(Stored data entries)
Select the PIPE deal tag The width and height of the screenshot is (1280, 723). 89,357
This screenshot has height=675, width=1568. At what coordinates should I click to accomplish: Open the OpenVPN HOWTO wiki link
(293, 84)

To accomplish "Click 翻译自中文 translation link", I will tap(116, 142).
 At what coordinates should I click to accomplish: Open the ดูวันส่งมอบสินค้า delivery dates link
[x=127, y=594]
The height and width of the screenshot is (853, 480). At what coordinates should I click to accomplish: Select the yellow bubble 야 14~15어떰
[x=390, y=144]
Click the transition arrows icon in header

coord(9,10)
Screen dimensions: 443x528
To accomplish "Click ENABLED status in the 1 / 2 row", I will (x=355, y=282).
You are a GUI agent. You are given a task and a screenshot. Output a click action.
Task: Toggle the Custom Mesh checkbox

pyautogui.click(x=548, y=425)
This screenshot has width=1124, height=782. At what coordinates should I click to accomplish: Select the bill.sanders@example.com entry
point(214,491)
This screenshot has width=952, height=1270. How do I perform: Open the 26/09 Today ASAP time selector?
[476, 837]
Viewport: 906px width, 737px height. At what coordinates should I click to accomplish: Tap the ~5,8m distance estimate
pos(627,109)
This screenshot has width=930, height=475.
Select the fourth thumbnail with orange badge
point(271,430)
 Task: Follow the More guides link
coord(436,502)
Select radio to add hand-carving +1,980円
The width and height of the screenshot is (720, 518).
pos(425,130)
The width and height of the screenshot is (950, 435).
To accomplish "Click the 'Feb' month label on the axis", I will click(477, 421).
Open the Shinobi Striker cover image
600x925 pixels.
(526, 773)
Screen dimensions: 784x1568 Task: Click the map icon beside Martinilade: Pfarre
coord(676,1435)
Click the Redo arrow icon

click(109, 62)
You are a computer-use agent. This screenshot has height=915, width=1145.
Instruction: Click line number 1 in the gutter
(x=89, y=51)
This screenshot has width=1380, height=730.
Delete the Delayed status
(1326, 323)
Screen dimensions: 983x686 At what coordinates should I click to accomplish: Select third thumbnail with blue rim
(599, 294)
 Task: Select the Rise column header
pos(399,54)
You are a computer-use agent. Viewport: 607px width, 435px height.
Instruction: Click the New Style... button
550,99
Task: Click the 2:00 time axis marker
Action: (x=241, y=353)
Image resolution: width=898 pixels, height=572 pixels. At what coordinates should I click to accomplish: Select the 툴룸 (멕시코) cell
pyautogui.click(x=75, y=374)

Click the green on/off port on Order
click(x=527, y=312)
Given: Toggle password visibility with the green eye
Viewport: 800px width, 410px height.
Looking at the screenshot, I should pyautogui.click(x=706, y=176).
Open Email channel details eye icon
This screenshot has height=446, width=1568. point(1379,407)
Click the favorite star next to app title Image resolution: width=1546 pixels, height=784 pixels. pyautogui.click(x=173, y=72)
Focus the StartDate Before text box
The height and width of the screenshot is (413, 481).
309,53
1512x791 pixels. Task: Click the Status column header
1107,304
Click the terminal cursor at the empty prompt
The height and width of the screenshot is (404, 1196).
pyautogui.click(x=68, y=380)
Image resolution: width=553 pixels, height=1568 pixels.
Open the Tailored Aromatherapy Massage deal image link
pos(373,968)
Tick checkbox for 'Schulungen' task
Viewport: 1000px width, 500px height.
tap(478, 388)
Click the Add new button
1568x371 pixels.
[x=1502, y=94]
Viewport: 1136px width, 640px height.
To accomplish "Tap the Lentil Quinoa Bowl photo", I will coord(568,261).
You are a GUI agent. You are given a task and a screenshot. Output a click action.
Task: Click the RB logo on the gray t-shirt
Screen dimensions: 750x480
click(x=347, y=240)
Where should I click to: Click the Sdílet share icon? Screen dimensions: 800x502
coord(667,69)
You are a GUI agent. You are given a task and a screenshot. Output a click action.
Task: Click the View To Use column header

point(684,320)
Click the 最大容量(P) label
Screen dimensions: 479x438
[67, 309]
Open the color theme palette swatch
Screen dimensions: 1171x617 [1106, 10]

• What you need to do: Copy exactly the lines from the one containing "Task: Click the RB logo on the gray t-shirt" through the last line of the records, both included, and nothing else.

• Reply to the task:
Task: Click the RB logo on the gray t-shirt
Screen dimensions: 750x480
click(x=347, y=240)
Where should I click to: Click the Sdílet share icon? Screen dimensions: 800x502
coord(667,69)
You are a GUI agent. You are given a task and a screenshot. Output a click action.
Task: Click the View To Use column header

point(684,320)
Click the 最大容量(P) label
Screen dimensions: 479x438
[67, 309]
Open the color theme palette swatch
Screen dimensions: 1171x617 [1106, 10]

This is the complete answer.